• [Task instructions]:
Could you give back exactly the lines below from the one with "Instruction: Check the" through the one with "Instruction: Select the Section tab", without a single picture?

• [Input]:

———

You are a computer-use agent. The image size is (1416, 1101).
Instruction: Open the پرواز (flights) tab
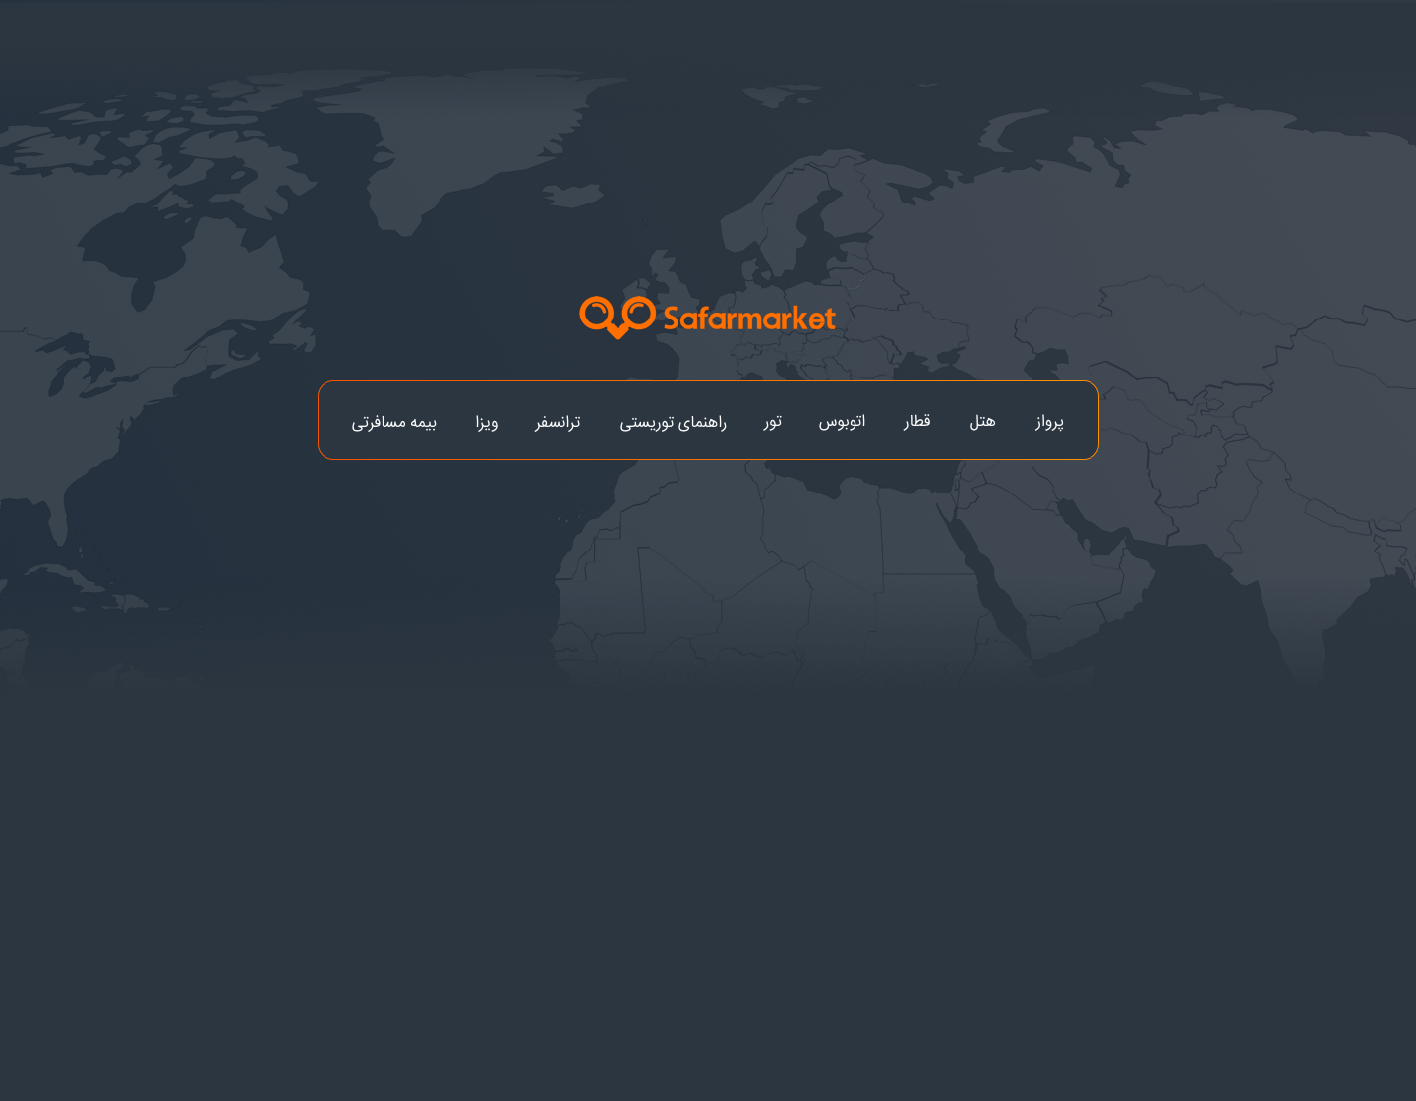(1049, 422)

———

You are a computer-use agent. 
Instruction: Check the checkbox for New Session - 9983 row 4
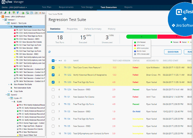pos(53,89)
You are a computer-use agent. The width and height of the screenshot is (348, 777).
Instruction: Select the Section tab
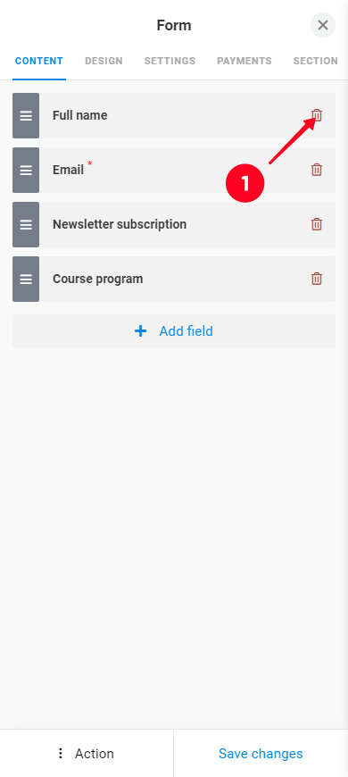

———

• [Task response]:
Instruction: Check the checkbox for New Session - 9983 row 4
pos(53,89)
You are a computer-use agent. The width and height of the screenshot is (348, 777).
Instruction: Select the Section tab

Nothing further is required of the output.